A collection of knowledge is a “best attempt” to get information about something. Imagine if we sought to collect all of the knowledge you have, how could this be done? You don’t even have access to all of your knowledge. In fact, we rationalize the things we don’t know by addressing them with faith. I don’t mean religion when I say faith, I mean a rule of expectation. These rules of expectation allow us to perform tasks. They are short cuts that our brains use to be effective.
When collecting knowledge, we have to unearth the short cuts.
When you turn on your computer, you have an expectation that it will perform as you expect. You may not possess all of the knowledge in the device, all of the knowledge that the device is connected with and/or the knowledge to make the device itself function.
If you wanted to collect knowledge about the device, you would seek out all of these things and more. In a way, it doesn’t make sense. What a lot of people say at that point of complication is “it is what it is.” Why? Because we can only manage so much and tolerate so much, there are thresholds that we should consider.
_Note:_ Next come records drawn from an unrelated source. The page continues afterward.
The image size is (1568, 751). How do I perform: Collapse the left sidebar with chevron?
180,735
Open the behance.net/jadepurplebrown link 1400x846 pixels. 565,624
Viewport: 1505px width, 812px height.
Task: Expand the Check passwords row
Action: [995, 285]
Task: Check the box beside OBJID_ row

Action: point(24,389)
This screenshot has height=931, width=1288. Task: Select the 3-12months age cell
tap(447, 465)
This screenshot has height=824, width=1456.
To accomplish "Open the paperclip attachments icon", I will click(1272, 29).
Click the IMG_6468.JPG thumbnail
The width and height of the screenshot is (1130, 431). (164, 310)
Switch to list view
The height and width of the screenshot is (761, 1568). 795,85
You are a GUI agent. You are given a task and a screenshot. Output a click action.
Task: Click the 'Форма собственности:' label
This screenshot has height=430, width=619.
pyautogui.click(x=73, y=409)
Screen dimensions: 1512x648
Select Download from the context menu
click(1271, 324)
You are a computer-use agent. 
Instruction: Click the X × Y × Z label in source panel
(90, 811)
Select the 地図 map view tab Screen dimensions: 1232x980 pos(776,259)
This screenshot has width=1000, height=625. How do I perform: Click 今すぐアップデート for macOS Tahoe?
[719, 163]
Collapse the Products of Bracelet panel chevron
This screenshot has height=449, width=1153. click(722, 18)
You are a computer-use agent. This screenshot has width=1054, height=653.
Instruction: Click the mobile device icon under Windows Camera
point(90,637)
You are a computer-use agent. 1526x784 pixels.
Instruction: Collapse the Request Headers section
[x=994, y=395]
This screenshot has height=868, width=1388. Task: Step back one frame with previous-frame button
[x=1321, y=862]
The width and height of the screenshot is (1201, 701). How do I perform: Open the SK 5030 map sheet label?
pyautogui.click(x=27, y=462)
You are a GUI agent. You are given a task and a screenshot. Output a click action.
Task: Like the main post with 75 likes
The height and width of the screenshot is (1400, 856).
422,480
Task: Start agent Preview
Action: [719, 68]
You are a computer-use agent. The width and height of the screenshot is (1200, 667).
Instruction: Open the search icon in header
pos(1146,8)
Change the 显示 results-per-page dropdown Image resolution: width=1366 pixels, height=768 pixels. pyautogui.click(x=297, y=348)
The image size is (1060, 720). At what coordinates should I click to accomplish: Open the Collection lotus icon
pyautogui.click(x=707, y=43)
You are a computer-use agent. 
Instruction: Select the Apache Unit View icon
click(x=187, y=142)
We might consider the term Knowledge Management a false harmony. We can see an explicit list of things in a collection but it would be at best faith to consider that we could attain an understanding and rationalization of this list of things.
Why are we looking for Waldo?
What is the purpose of Waldo?
Even though there is a lot of information here, the knowledge to find Waldo in fact lives outside of the picture in your head. I will find Waldo either before or after you find Waldo. In fact, the only way I could find Waldo faster than you for certain is if I had this picture before you and I know where he is. One thing is for sure for most of us, we have faith and belief that Waldo is in fact in this image. What if he isn’t there? The shortcut of belief that Waldo is in the picture allows us to set the stage to spend more time looking for Waldo. I could present you with the answer of where Waldo is or you could go on the learning journey of discovery and find Waldo yourself.
It all boils down to the fact that it is all complicated. We could even consider that depending on our level of tolerance for frustration and patience that you or I may never find Waldo.
Knowledge Management Considerations
We could consider that since we have the technology to collect but we don’t have the capacity to yet understand the wholeness of a collection, that we still need to consider and maintain the value of our subject matter experts.
Knowledge has the most fidelity at the personal level. We should consider that any overall Knowledge Management practice will always end with something to collect and someone to maintain or interpret the collection. As opposed to gaining the collection as an holistically explicit thing unto itself.